[Dataset entries]
-- -- --
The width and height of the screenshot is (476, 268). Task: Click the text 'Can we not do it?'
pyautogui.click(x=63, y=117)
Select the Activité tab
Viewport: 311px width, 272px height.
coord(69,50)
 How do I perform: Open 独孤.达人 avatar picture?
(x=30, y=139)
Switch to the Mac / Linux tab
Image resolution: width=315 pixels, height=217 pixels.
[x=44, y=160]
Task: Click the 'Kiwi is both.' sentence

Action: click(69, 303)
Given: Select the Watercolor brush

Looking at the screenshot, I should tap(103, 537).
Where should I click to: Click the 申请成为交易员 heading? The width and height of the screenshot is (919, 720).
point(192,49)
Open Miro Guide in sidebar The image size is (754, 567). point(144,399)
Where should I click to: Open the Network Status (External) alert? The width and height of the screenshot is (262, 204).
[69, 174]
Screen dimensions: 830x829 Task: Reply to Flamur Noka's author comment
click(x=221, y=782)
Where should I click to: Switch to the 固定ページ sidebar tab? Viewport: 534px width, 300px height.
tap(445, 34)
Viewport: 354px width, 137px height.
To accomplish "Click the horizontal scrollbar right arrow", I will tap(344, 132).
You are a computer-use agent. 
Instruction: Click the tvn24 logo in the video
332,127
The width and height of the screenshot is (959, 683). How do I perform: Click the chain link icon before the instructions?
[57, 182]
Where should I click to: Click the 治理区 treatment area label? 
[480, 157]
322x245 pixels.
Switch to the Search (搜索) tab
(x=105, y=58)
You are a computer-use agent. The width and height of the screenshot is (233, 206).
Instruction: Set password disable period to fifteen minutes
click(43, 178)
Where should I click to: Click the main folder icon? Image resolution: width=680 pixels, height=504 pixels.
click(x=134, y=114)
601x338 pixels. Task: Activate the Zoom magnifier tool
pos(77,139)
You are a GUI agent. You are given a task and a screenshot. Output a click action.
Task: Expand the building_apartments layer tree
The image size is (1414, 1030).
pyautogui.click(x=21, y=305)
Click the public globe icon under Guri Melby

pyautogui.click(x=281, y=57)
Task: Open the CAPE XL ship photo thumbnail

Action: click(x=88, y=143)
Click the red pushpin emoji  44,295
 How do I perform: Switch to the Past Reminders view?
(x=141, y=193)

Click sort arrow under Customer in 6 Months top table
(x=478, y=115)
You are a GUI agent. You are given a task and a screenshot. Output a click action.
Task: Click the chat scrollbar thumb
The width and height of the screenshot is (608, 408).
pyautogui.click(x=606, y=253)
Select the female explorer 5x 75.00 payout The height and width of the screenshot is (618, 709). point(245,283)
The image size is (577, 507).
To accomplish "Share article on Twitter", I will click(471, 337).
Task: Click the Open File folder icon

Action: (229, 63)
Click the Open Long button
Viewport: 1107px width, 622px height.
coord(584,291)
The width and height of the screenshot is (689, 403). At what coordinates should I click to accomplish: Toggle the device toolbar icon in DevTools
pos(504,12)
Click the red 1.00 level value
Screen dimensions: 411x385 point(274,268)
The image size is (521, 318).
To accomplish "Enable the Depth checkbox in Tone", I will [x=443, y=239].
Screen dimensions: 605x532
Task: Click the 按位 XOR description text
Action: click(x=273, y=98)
-- -- --
● WORK ITEM
Working through the records, copy each line in which the word "scrollbar" appears.

● PROBLEM SOLUTION
To accomplish "Click the horizontal scrollbar right arrow", I will tap(344, 132).
Task: Click the chat scrollbar thumb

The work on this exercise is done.